As expected, when the server is killed we see errors on the client calls:
int *ret = reconn_echo_1 (&serial, cl); if (!ret) clnt_perror (cl, "warning"); // This warning triggers
warning: RPC: Unable to receive; errno = Connection refused warning: RPC: Unable to receive; errno = Connection refused warning: RPC: Unable to receive; errno = Connection refused warning: RPC: Unable to receive; errno = Connection refused
As soon as the server starts up again, calls succeed. Calls which were "missed" while the server was down are not retried.

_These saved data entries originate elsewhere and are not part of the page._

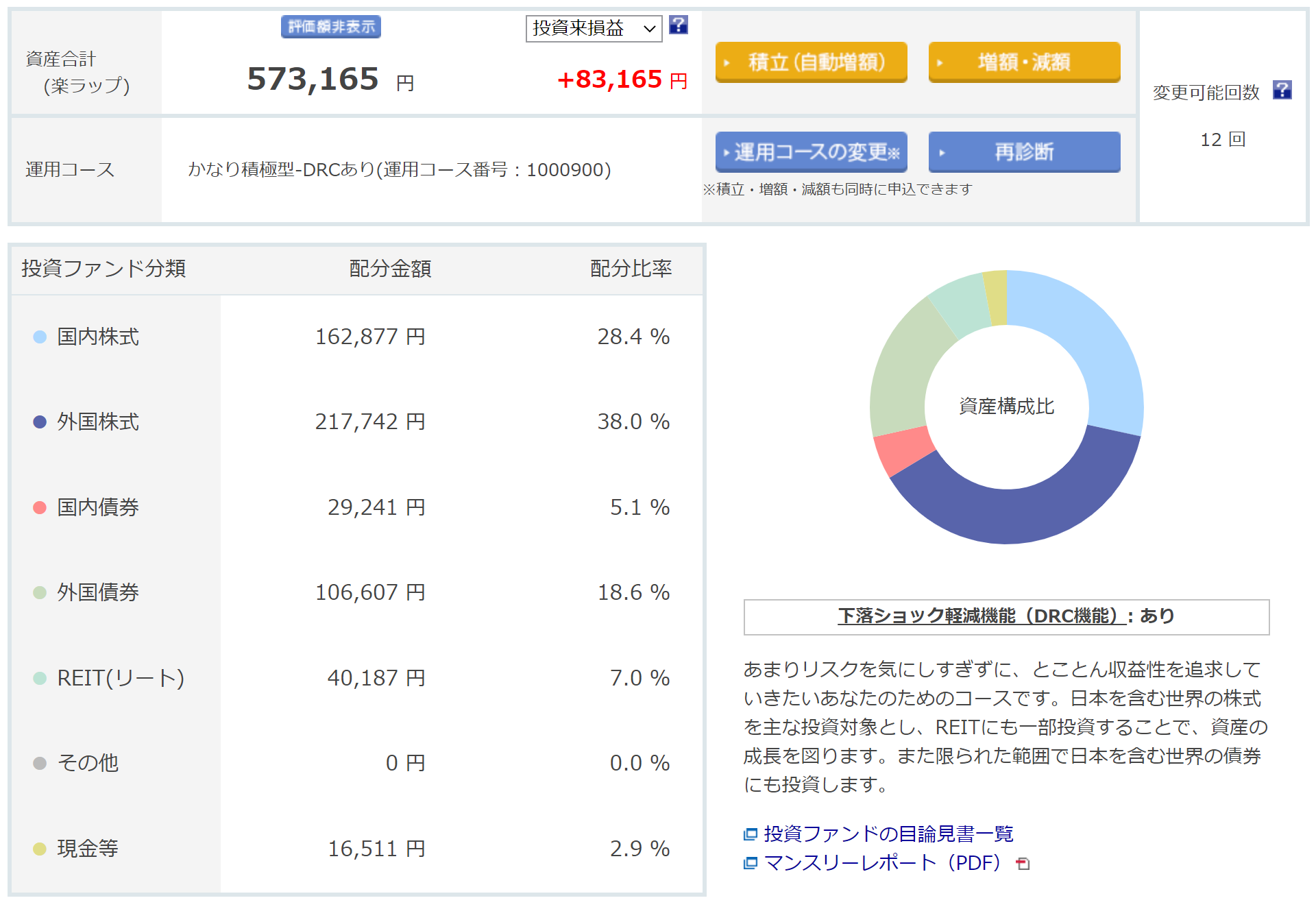Open the 投資来損益 dropdown
Viewport: 1316px width, 909px height.
coord(593,29)
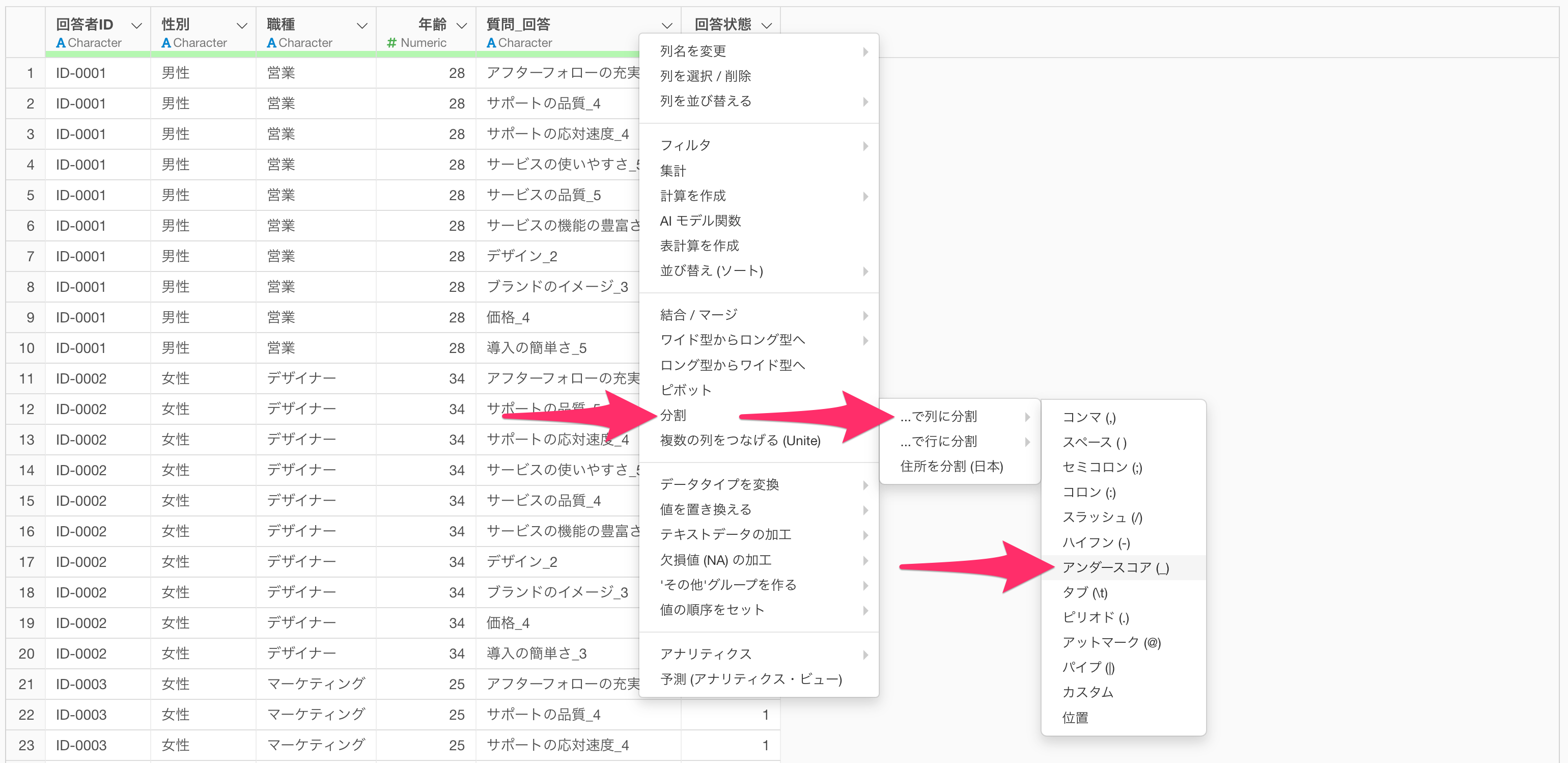Image resolution: width=1568 pixels, height=763 pixels.
Task: Click the Character type icon under 質問_回答
Action: pos(491,43)
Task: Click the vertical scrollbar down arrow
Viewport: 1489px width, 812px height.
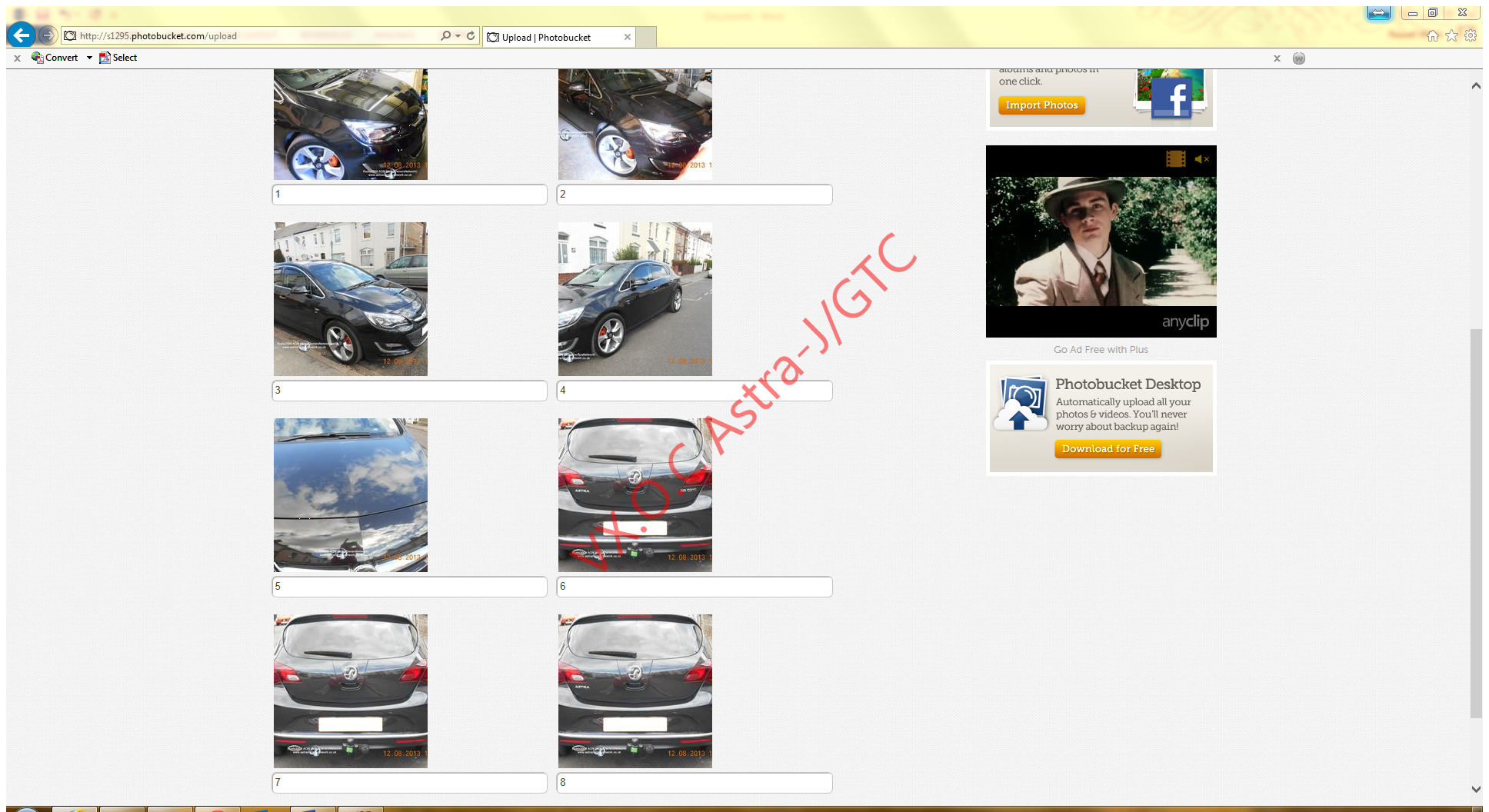Action: pos(1476,788)
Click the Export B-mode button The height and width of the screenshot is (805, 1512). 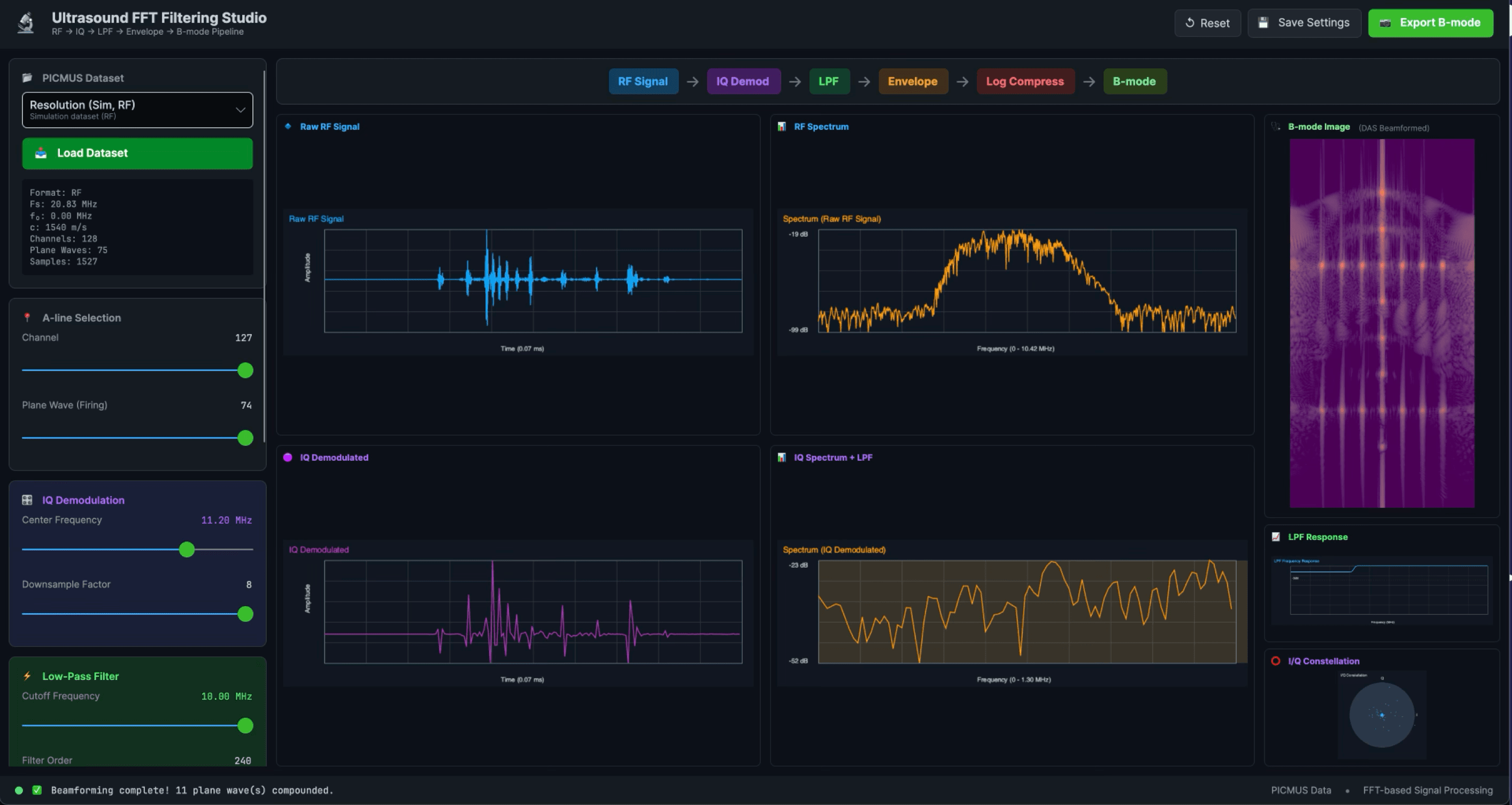1430,23
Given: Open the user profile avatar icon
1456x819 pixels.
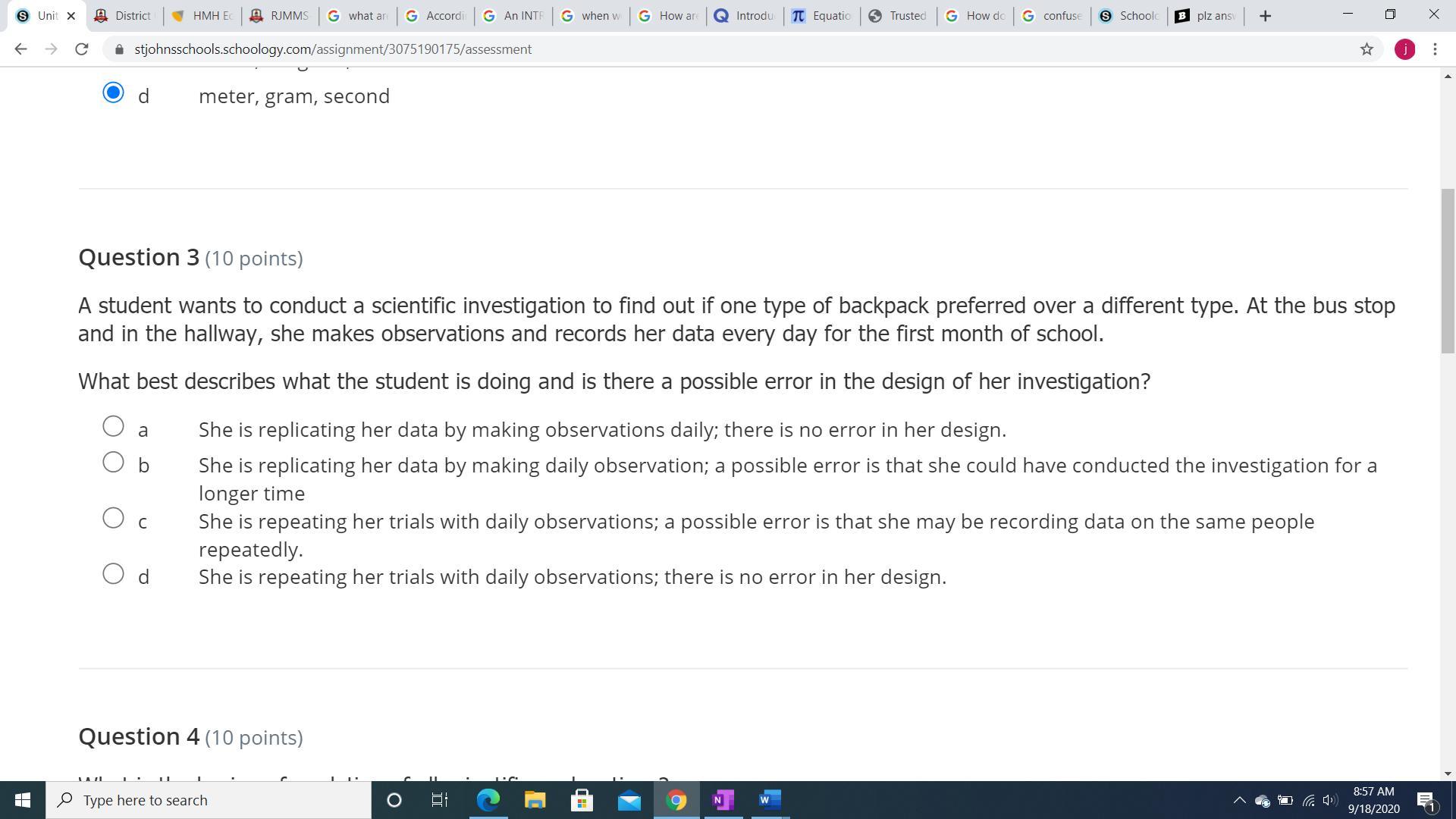Looking at the screenshot, I should point(1404,49).
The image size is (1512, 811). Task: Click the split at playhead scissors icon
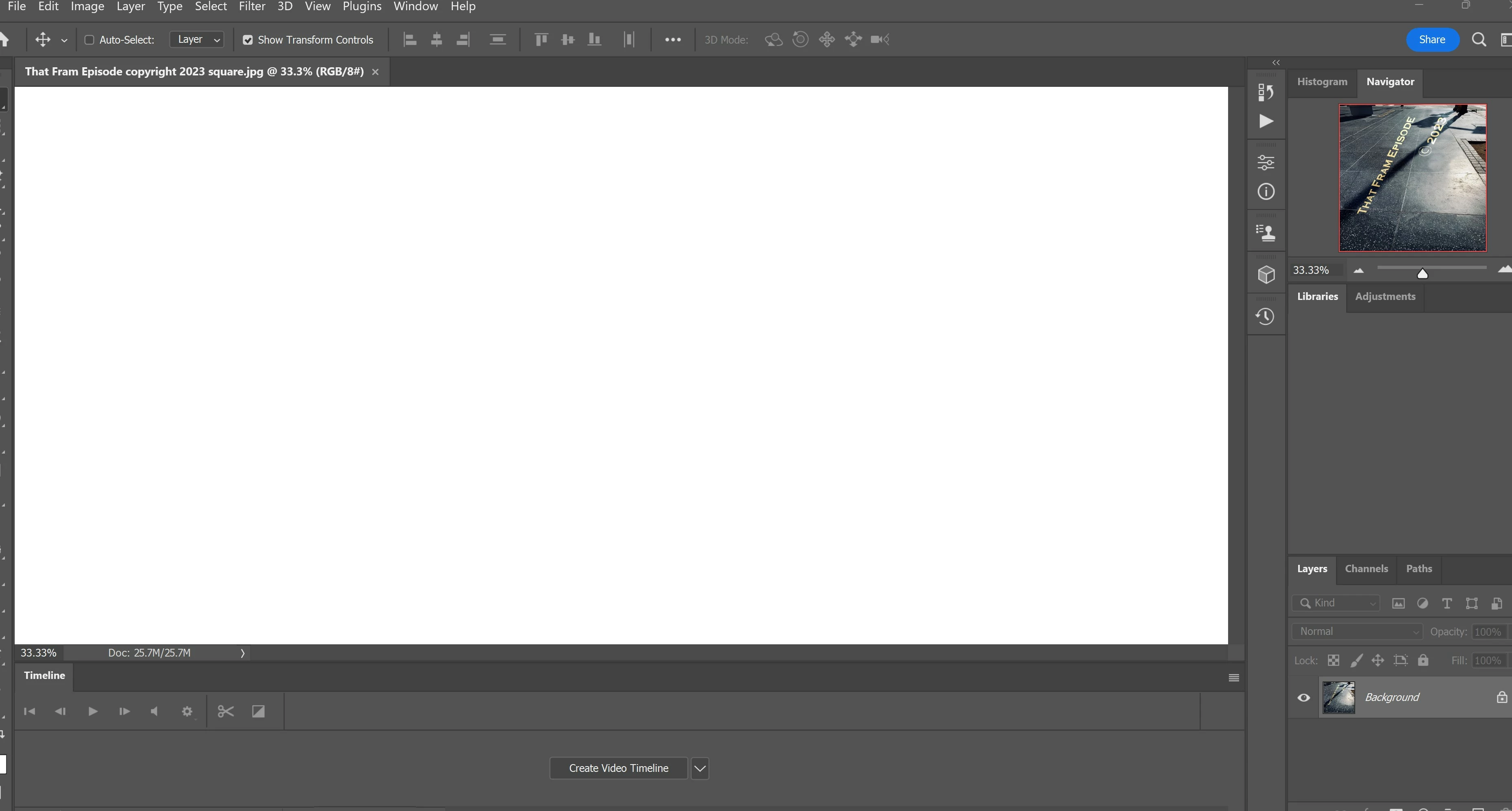(225, 711)

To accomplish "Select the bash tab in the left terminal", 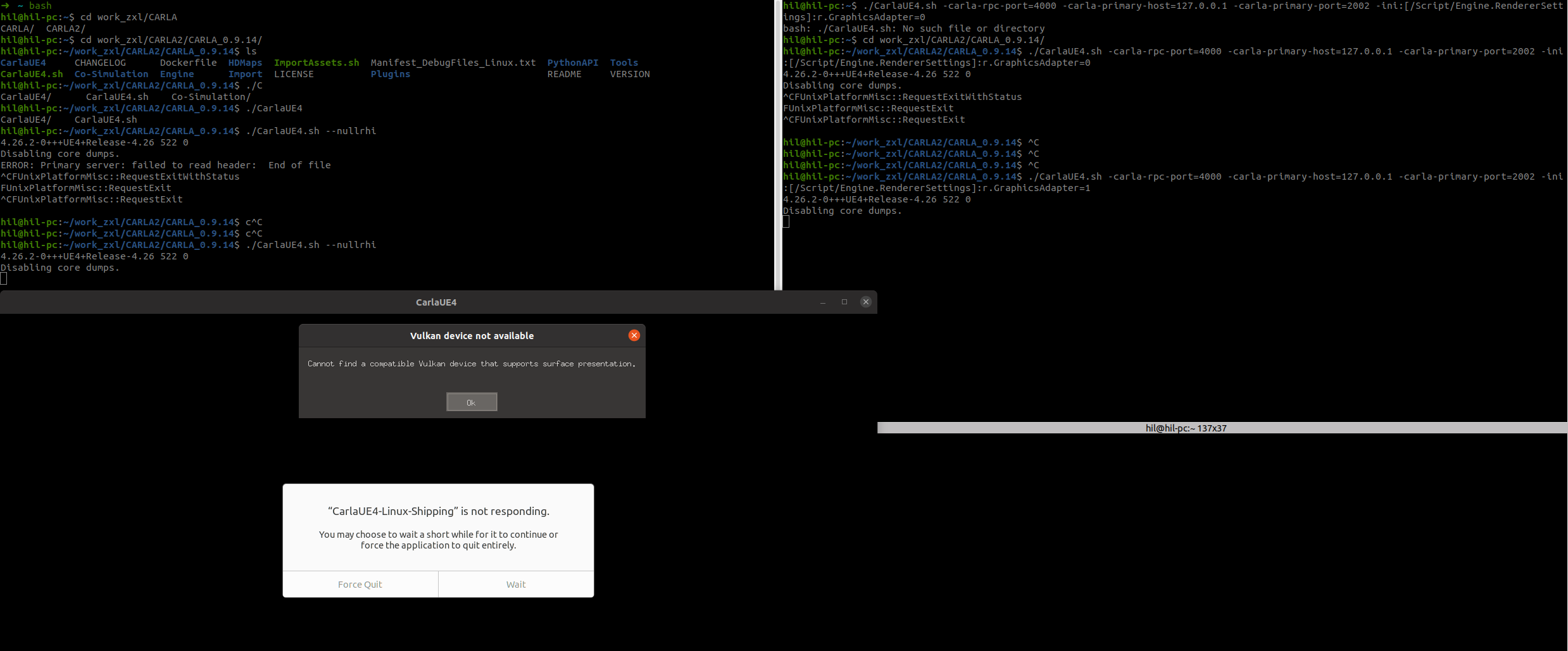I will click(x=41, y=6).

$ ./reconn_client echo: sent 1, recv 1 echo: sent 2, recv 2 echo: sent 3, recv 3 warning: RPC: Unable to receive; errno = Connection refused warning: RPC: Unable to receive; errno = Connection refused echo: sent 6, recv 6 echo: sent 7, recv 7 echo: sent 8, recv 8
SunRPC over UDP apparently offers a way to retry failed RPC calls, but we could not work out how to enable this feature.
SunRPC over TCP does not reconnect automatically when the server is killed and then comes back up (we rather expected that the client would do this, but in fact it does not).
It would be possible to enable this by catching the first failed call and reconnecting. Something like this:
int *ret = reconn_echo_1 (&serial, cl);
if (!ret) {
clnt_perror (cl, "warning");
cl = do_reconnection ();
}
If the first failed call is ignored and a second call
attempted, then the second call causes the process to
die with SIGPIPE. To avoid this, ignore
SIGPIPE (ie. signal (SIGPIPE, SIG_IGN)
or the equivalent sigaction(3)), and then
you will get safe errors like:
warning: RPC: Unable to receive; errno = Connection reset by peer warning: RPC: Unable to send; errno = Broken pipe warning: RPC: Unable to send; errno = Broken pipe
However this doesn't change the fact that the client will not automatically reconnect - you must do it manually.
As far as we can tell Unix domain sockets act exactly like TCP. You must manually reconnect.